** Begin **
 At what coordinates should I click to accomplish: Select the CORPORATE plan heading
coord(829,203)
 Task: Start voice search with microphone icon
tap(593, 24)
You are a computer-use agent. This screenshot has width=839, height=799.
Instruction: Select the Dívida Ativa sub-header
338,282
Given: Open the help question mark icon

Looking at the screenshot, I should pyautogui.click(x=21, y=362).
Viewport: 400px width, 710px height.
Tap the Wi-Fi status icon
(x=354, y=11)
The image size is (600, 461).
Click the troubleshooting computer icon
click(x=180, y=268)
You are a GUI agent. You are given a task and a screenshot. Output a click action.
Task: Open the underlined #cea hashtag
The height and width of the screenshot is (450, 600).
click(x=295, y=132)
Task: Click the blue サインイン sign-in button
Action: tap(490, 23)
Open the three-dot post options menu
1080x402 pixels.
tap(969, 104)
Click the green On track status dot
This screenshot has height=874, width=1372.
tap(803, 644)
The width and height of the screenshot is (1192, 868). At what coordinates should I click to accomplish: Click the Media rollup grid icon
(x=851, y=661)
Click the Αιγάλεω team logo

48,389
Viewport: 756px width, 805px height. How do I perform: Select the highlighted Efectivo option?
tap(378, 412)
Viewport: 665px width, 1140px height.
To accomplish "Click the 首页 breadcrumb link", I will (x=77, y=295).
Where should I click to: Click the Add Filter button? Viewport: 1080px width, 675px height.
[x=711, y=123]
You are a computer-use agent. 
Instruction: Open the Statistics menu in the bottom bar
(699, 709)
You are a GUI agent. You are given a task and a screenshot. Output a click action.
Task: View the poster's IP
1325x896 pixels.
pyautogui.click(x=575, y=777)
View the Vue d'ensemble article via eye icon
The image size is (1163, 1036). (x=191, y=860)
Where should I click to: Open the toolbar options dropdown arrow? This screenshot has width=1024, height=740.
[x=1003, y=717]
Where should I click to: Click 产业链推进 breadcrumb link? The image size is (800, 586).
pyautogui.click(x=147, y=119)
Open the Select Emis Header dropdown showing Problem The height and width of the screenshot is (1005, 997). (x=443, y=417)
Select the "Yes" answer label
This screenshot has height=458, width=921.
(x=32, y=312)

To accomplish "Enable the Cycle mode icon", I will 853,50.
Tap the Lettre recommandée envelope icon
** End **
Quote every one of the records above word for word.

 At what coordinates should I click to accomplish: Select the CORPORATE plan heading
coord(829,203)
 Task: Start voice search with microphone icon
tap(593, 24)
You are a computer-use agent. This screenshot has width=839, height=799.
Instruction: Select the Dívida Ativa sub-header
338,282
Given: Open the help question mark icon

Looking at the screenshot, I should pyautogui.click(x=21, y=362).
Viewport: 400px width, 710px height.
Tap the Wi-Fi status icon
(x=354, y=11)
The image size is (600, 461).
Click the troubleshooting computer icon
click(x=180, y=268)
You are a GUI agent. You are given a task and a screenshot. Output a click action.
Task: Open the underlined #cea hashtag
The height and width of the screenshot is (450, 600).
click(x=295, y=132)
Task: Click the blue サインイン sign-in button
Action: tap(490, 23)
Open the three-dot post options menu
1080x402 pixels.
tap(969, 104)
Click the green On track status dot
This screenshot has height=874, width=1372.
tap(803, 644)
The width and height of the screenshot is (1192, 868). At what coordinates should I click to accomplish: Click the Media rollup grid icon
(x=851, y=661)
Click the Αιγάλεω team logo

48,389
Viewport: 756px width, 805px height. How do I perform: Select the highlighted Efectivo option?
tap(378, 412)
Viewport: 665px width, 1140px height.
To accomplish "Click the 首页 breadcrumb link", I will (x=77, y=295).
Where should I click to: Click the Add Filter button? Viewport: 1080px width, 675px height.
[x=711, y=123]
You are a computer-use agent. 
Instruction: Open the Statistics menu in the bottom bar
(699, 709)
You are a GUI agent. You are given a task and a screenshot. Output a click action.
Task: View the poster's IP
1325x896 pixels.
pyautogui.click(x=575, y=777)
View the Vue d'ensemble article via eye icon
The image size is (1163, 1036). (x=191, y=860)
Where should I click to: Open the toolbar options dropdown arrow? This screenshot has width=1024, height=740.
[x=1003, y=717]
Where should I click to: Click 产业链推进 breadcrumb link? The image size is (800, 586).
pyautogui.click(x=147, y=119)
Open the Select Emis Header dropdown showing Problem The height and width of the screenshot is (1005, 997). (x=443, y=417)
Select the "Yes" answer label
This screenshot has height=458, width=921.
(x=32, y=312)

To accomplish "Enable the Cycle mode icon", I will 853,50.
Tap the Lettre recommandée envelope icon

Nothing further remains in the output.